- WHAT TO PRODUCE -
Lines from the one containing "Karel P. (19, 908)" to the end of the data below are to be restated exactly, with both ends included and nothing else.

•••

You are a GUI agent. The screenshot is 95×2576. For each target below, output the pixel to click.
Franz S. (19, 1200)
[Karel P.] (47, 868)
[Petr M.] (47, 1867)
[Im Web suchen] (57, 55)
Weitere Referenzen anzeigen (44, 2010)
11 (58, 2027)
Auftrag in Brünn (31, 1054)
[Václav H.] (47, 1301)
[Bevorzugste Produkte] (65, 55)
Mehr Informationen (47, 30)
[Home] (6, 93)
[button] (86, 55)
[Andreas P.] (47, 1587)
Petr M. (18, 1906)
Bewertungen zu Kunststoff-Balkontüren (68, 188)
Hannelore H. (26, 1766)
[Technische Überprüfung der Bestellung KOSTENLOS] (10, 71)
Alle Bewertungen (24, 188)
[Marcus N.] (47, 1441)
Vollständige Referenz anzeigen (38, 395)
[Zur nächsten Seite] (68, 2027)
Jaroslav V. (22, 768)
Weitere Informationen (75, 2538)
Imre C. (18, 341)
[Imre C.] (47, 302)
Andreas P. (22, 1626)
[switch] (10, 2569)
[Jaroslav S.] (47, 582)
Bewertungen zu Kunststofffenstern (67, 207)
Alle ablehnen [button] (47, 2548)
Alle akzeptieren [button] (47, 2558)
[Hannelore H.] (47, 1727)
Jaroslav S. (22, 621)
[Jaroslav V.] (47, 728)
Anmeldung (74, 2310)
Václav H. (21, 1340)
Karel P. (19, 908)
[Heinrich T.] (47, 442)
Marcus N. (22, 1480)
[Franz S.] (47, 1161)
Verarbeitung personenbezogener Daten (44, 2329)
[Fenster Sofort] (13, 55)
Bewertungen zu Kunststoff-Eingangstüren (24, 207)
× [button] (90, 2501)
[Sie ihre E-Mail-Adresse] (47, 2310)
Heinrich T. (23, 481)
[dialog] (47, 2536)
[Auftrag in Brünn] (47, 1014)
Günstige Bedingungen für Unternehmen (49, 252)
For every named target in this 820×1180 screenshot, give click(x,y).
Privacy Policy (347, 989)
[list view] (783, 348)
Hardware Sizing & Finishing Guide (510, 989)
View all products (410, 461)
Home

•••

- EXPECTED ANSWER -
Karel P. (19, 908)
[Heinrich T.] (47, 442)
Marcus N. (22, 1480)
[Franz S.] (47, 1161)
Verarbeitung personenbezogener Daten (44, 2329)
[Fenster Sofort] (13, 55)
Bewertungen zu Kunststoff-Eingangstüren (24, 207)
× [button] (90, 2501)
[Sie ihre E-Mail-Adresse] (47, 2310)
Heinrich T. (23, 481)
[dialog] (47, 2536)
[Auftrag in Brünn] (47, 1014)
Günstige Bedingungen für Unternehmen (49, 252)
For every named target in this 820×1180 screenshot, give click(x,y).
Privacy Policy (347, 989)
[list view] (783, 348)
Hardware Sizing & Finishing Guide (510, 989)
View all products (410, 461)
Home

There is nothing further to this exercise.